------ SUPPLIED MATERIAL ------

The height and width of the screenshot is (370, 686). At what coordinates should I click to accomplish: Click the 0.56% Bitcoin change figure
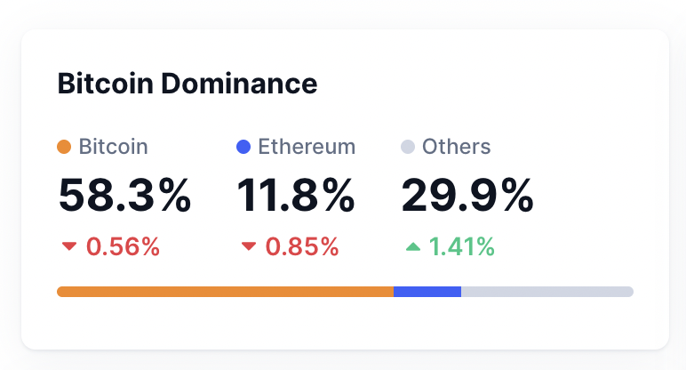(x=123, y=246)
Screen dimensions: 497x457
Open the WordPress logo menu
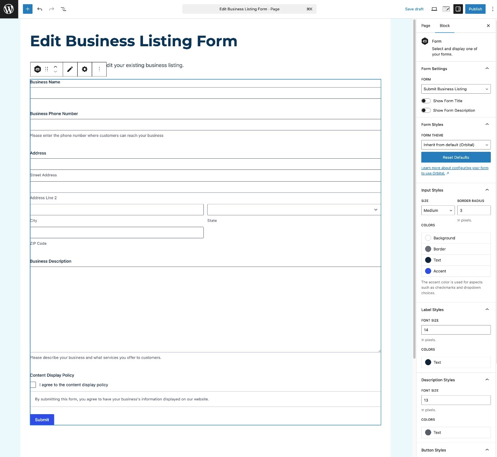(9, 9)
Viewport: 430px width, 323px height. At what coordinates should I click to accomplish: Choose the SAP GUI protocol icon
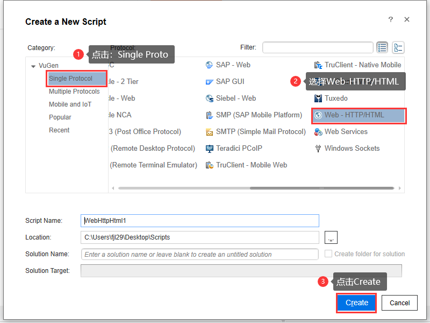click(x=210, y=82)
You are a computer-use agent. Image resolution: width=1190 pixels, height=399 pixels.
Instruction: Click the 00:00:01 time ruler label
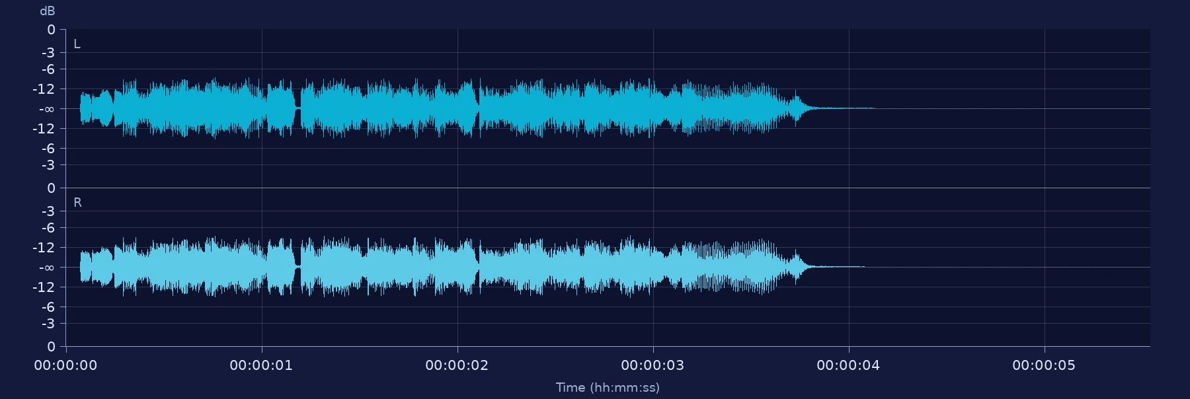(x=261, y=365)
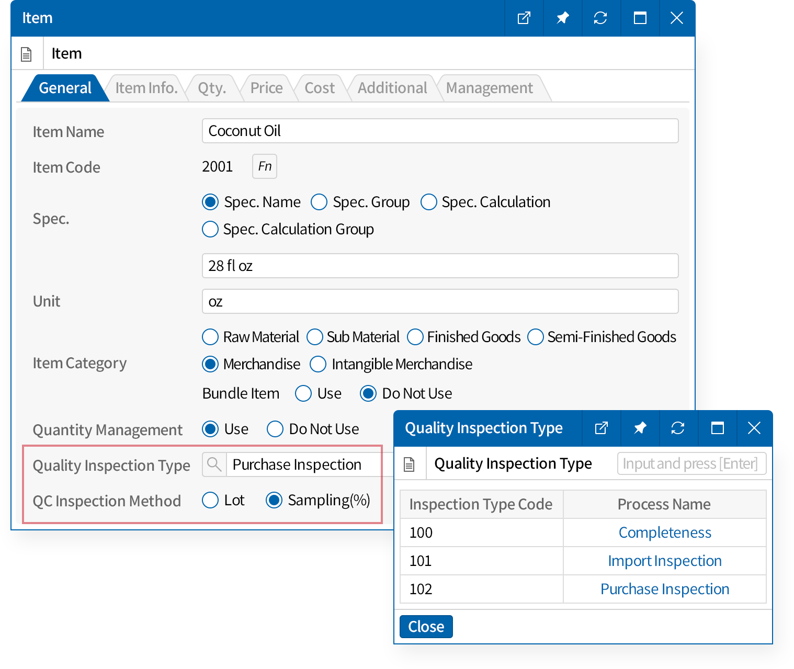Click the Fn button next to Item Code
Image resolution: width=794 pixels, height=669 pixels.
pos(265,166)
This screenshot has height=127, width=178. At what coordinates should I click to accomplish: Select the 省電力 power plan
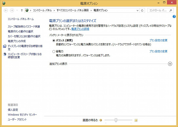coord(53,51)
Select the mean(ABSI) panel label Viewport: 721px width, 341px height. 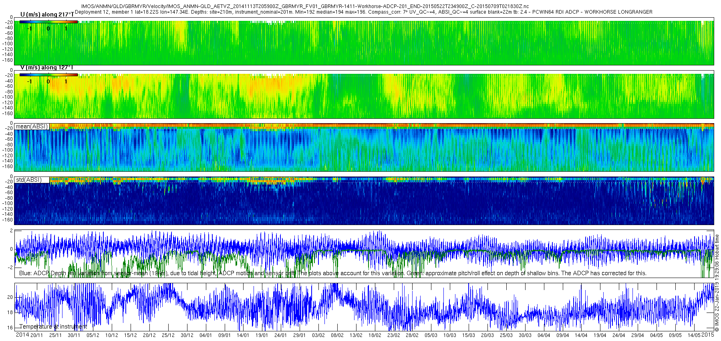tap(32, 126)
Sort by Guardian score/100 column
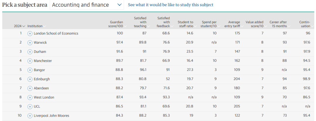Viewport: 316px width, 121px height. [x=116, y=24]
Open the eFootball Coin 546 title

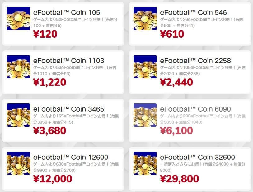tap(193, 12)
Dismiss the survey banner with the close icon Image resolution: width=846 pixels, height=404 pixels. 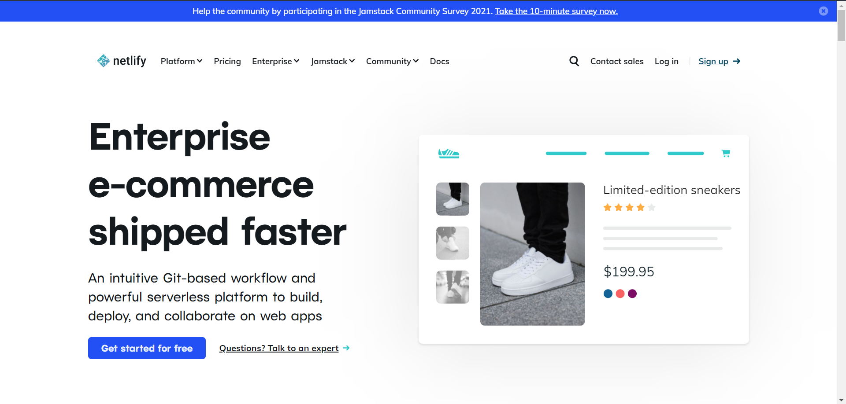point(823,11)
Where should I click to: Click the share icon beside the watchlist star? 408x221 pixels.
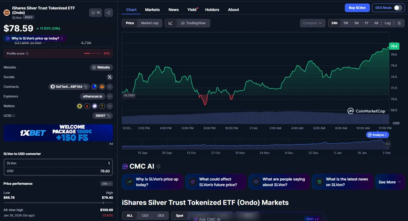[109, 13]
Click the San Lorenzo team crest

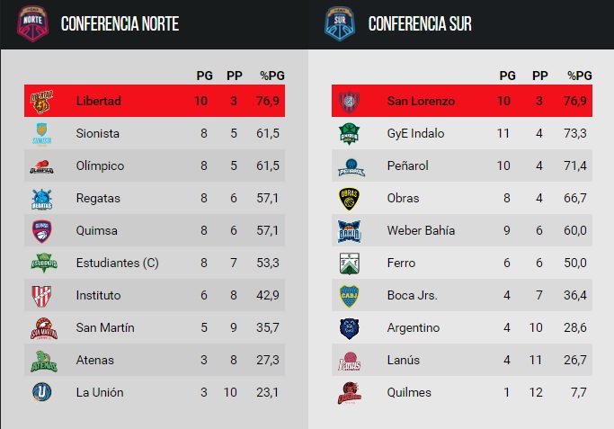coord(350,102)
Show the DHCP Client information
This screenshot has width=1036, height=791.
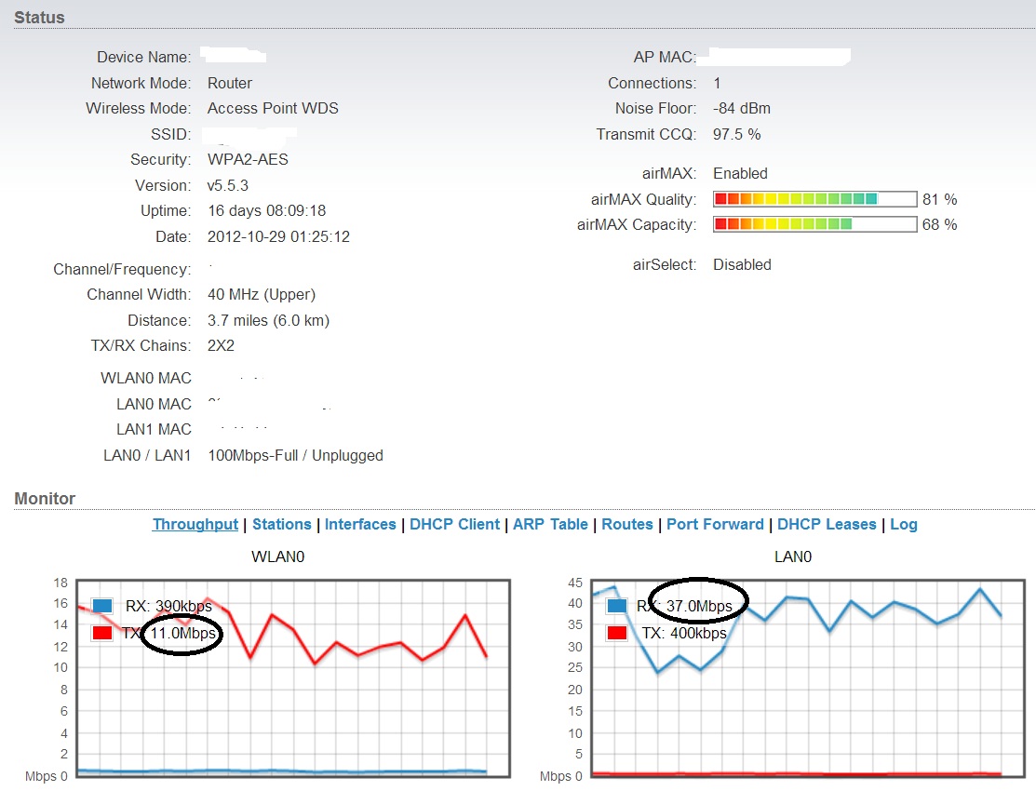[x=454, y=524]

------
------ SUPPLIED MATERIAL ------

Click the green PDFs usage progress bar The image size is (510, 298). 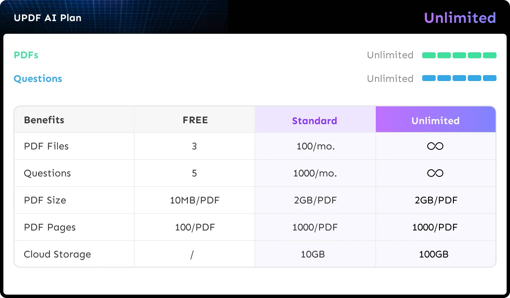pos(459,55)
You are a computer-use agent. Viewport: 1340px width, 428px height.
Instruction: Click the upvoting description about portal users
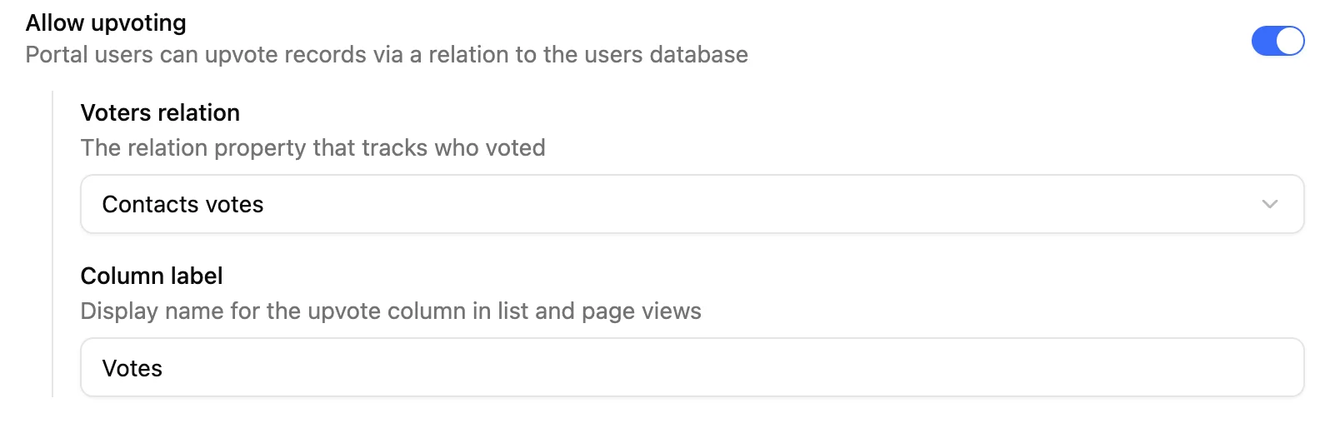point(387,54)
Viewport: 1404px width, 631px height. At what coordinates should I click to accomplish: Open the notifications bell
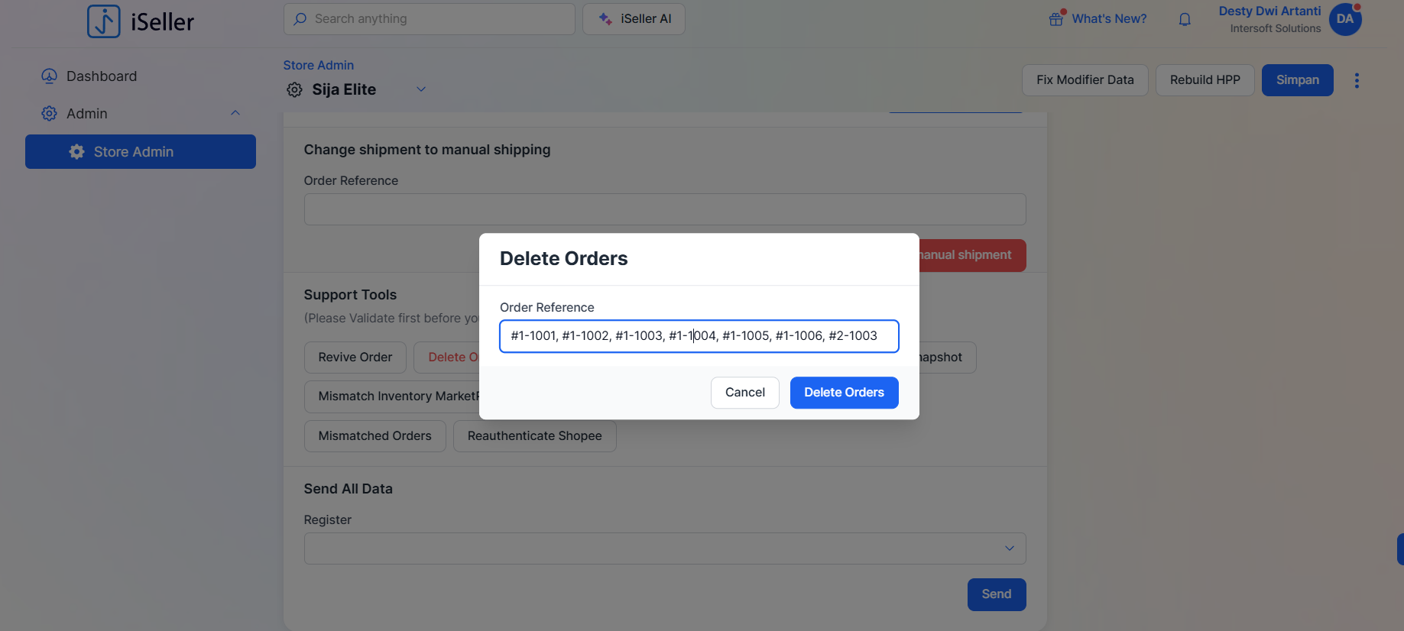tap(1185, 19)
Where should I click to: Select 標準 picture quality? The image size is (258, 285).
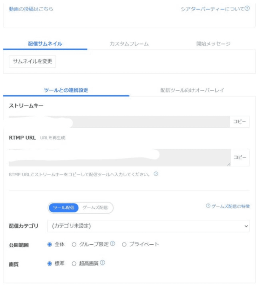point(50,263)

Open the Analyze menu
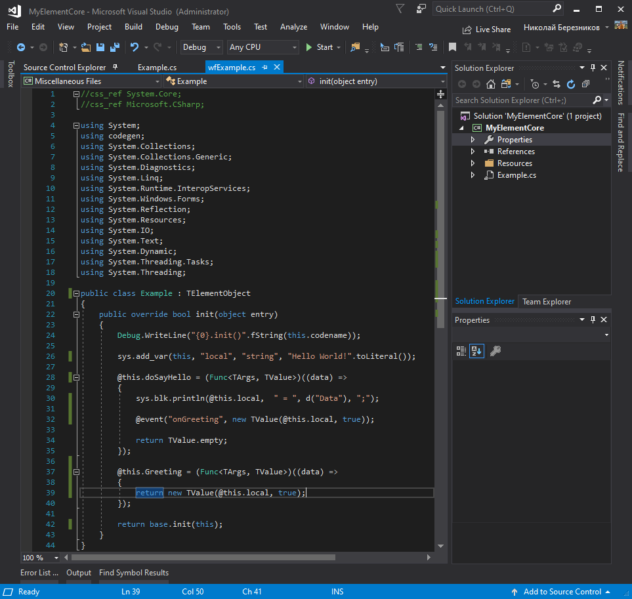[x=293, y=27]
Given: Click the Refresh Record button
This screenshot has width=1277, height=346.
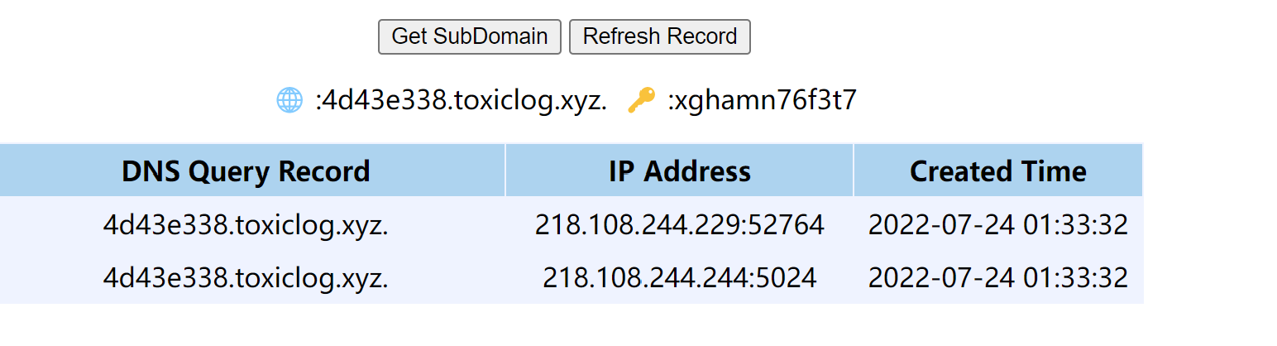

------
------ SUPPLIED MATERIAL ------

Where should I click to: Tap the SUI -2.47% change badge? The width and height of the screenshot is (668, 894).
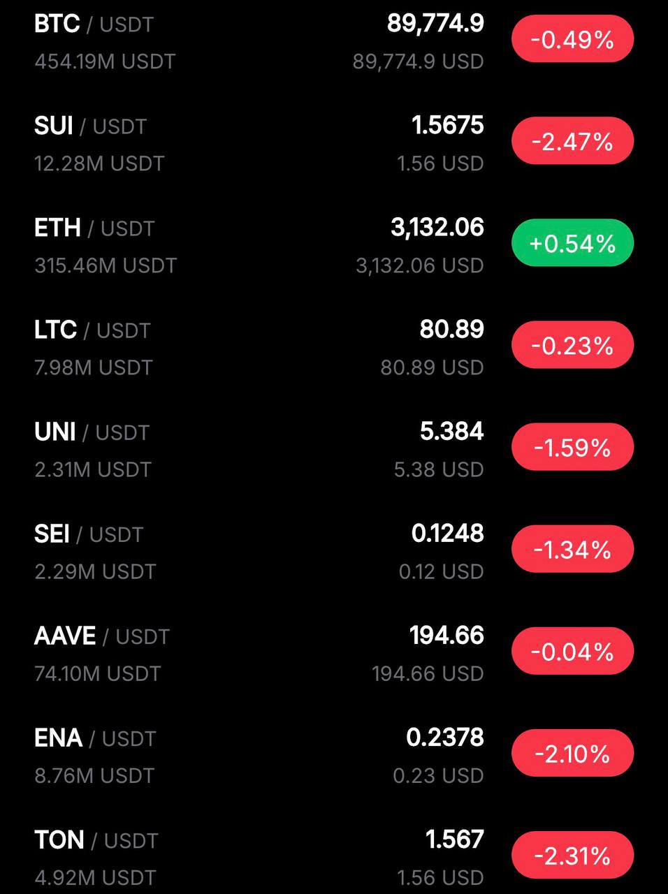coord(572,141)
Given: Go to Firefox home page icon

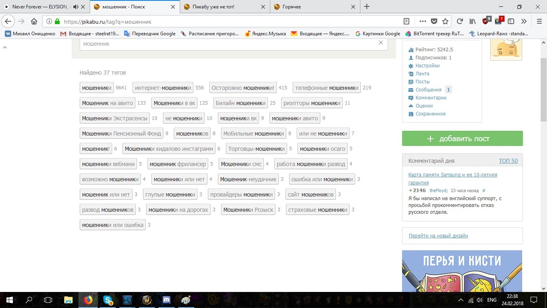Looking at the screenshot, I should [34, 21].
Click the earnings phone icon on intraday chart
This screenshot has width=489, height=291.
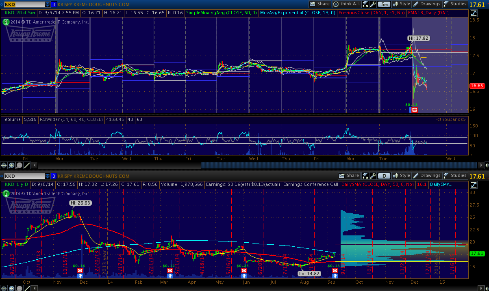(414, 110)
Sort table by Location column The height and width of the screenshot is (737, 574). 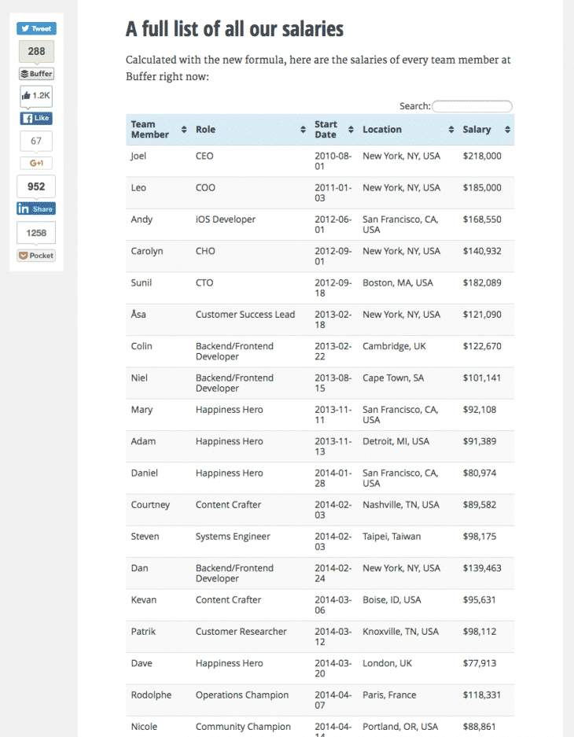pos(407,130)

------

### AIM OF THE TASK:
Each line from the one that contains "Open the Analyze menu" down to the one that contains "This screenshot has width=1277, height=346." is to be returned exactly as it stands above, both ends included, with pictures removed.

### OUTPUT OF THE TASK:
Open the Analyze menu
[x=293, y=27]
Given: Click the Refresh Record button
This screenshot has width=1277, height=346.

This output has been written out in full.